This April, during Sexual Assault Awareness Month, I’m asking America to confront a hard truth: our military — the institution I love, served, and still support — has a deep and ongoing crisis with sexual assault. It’s not just about what’s happened in the past. It’s about what’s still happening today.
As a Marine veteran and a survivor of military sexual assault, I know this issue personally. I also understand the silence around it is just as damaging as the crime itself. We’ve created a culture where too many service members see or hear something and say nothing, where silence for perpetrators is applied as a misguided code of loyalty. That’s why I’m headed to Washington, D.C. this summer to champion legislation called “Hear It, See It, Say It” — a common-sense policy that would require military personnel to report sexual misconduct if they witness it, or face penalties for remaining silent.

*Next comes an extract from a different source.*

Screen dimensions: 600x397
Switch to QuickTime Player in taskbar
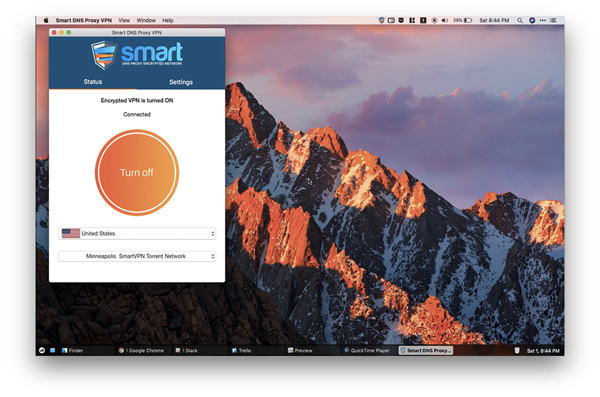coord(367,350)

We don’t tolerate bystanders when it comes to terrorism, insubordination, or even missed drills. Why would we allow it when it comes to something as life-altering as sexual assault?

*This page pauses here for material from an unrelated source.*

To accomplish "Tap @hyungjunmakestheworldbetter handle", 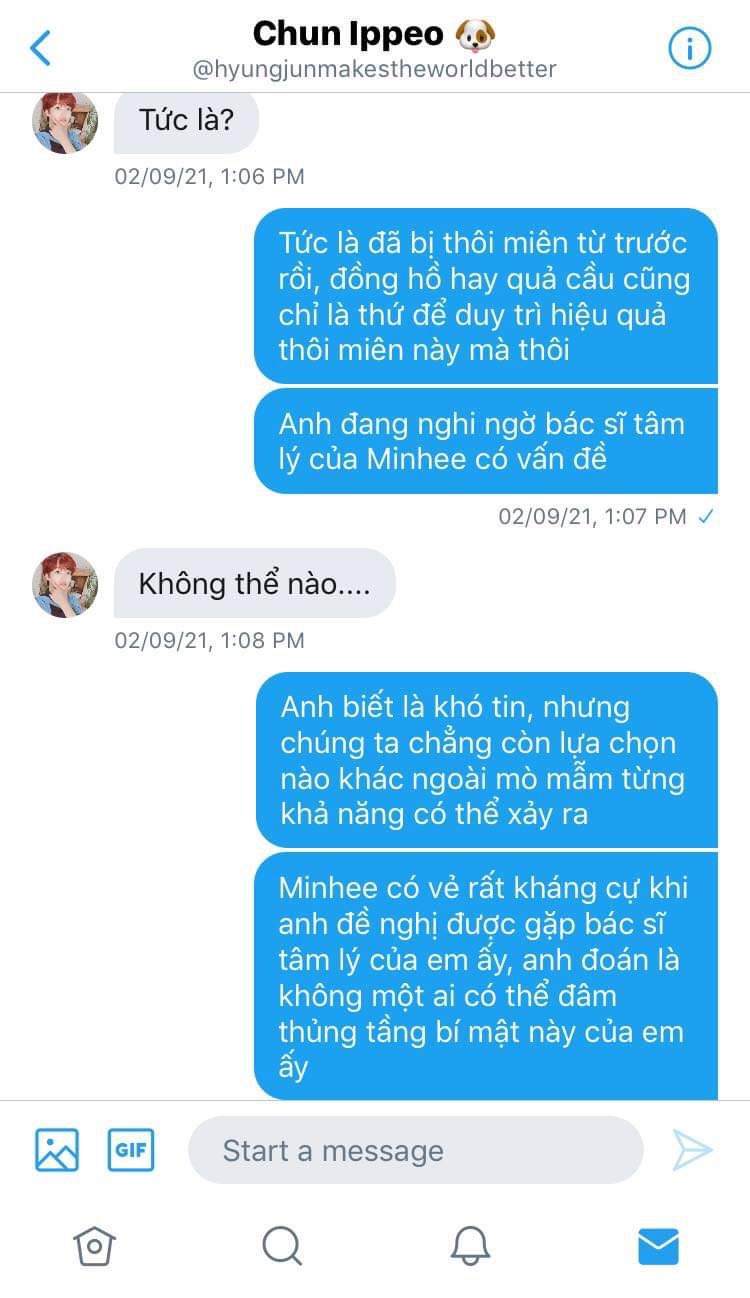I will tap(374, 70).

In fact, the Department of Defense recently paused Sexual Assault Prevention Training this past February. While alarming, the pause underscores what many of us already knew: the training wasn’t working. But abandoning it isn’t the answer — overhauling it is. We need prevention that isn’t just a PowerPoint, but a cultural reset. That starts with accountability, shared responsibility, and policies that empower witnesses to become defenders, not enablers.
The Costs of War Project at Brown University found that sexual assault in the military is vastly underreported. They estimate more than 73,600 cases occurred in 2023 alone, two to four times higher than the Department of Defense’s official numbers. That’s not a gap in data; that’s a failure in leadership. In the claims VetComm files for veterans, 80% of women and 30% of men have experienced some kind of assault.

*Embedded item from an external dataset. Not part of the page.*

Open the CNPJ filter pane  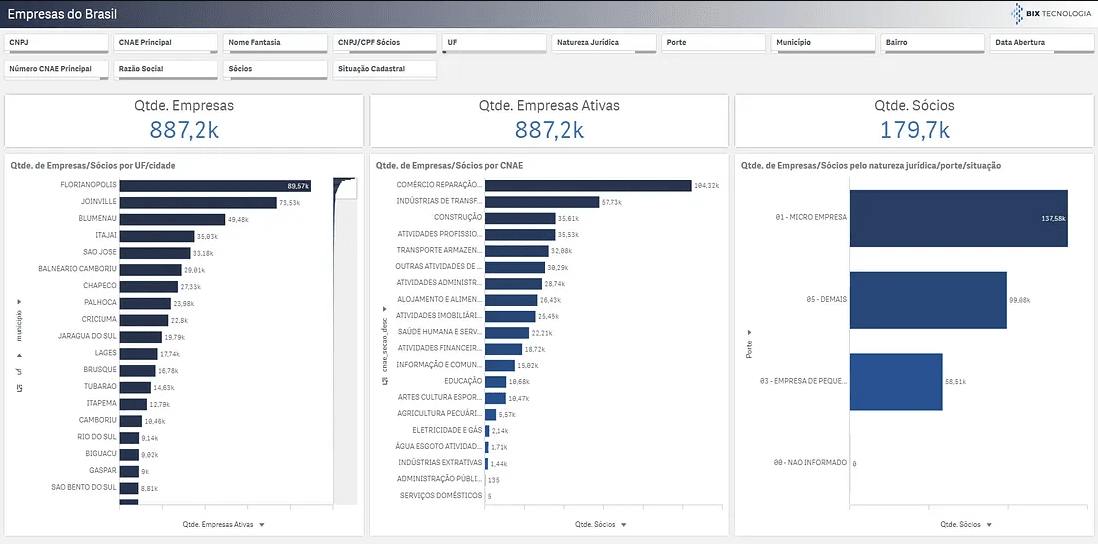(x=56, y=43)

And yet, I still love the military. I encourage young people to serve. I credit the Marines for shaping the leader I am today — someone who now runs an eight-figure veteran services organization. What happened to me doesn’t define me. But it did ignite something in me: a mission to make sure the next generation of women and men in uniform don’t have to survive the same trauma.
You can love something and still hold it to a higher standard. In fact, that’s the most patriotic thing you can do.